How to Invest in Growth Stocks

Investors purchase growth stocks in anticipation of future earnings growth. Growth stock investors don't mind paying premiums for growing stocks because they believe the increases in earnings will justify the higher valuation. Even if a growth stock's valuation relative to earnings remains the same, its stock price will increase if earnings grow as predicted. A value investor buy stocks with lower valuations, while income investors buy stocks with high dividend rates. Read on to learn how to invest in growth stocks.

Instructions

    • 1

      Start a brokerage account.
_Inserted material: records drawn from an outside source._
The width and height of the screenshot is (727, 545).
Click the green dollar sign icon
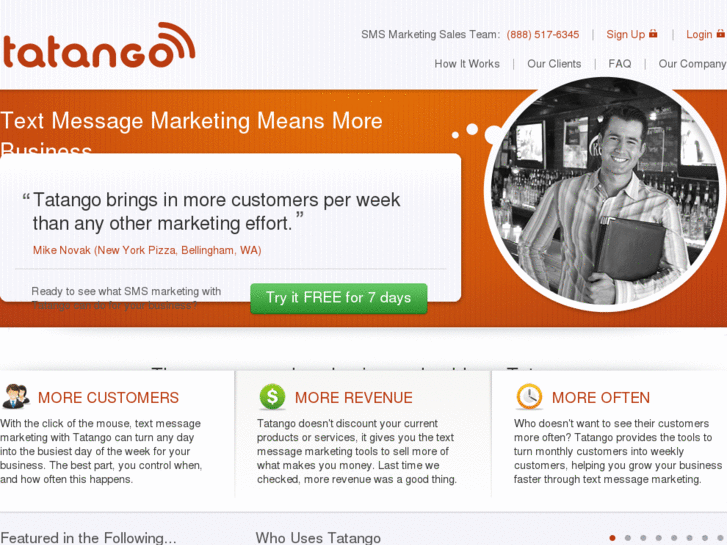pos(272,397)
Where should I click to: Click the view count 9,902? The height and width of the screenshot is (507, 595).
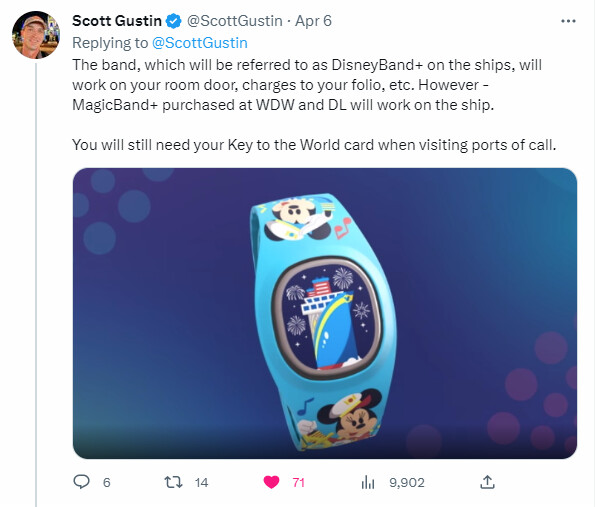(406, 483)
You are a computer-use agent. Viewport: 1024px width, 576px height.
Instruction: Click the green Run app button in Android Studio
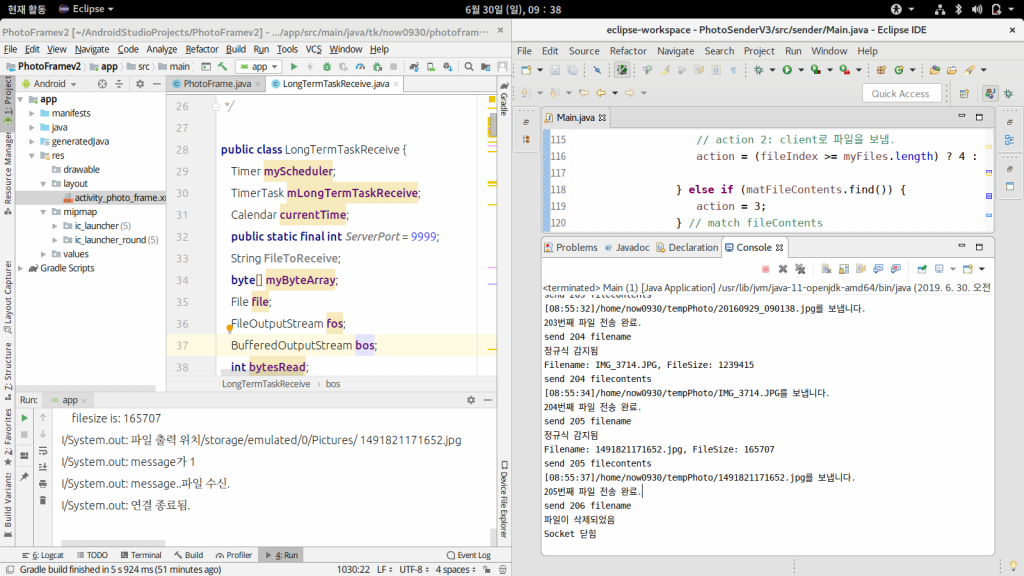(x=294, y=66)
Online or discount brokerages offer lower commissions, while full-service companies will provide you with advice and assistance. Full-service companies usually have higher minimum balances, too.

    • 2

      Look for companies that you expect to grow in the future because of new products, technological innovations, changing demographics or political developments.

    • 3

      Check the company financial statements for any signs of weakness. Also browse through the financial media to be sure the company is free of scandal. You only want to invest in the future earnings of financially reliable companies.

    • 4

      Buy a stock if it has the potential to increase earnings faster than other companies in its industry. Full-service brokers charge more because they provide you with advice. If you are going to make your own investment decisions, open an account with a discount brokerage.

    • 5

      Evaluate the company continually, especially when it releases its quarterly earnings report. If growth, real or prospective, diminishes it may be time to sell the stock.

Tips & Warnings

  • Growth investors ignore fluctuations in stock price unless they are reflective of real problems. If the price changes are caused by market tastes or breaking news, hold the stock to profit from anticipated growth.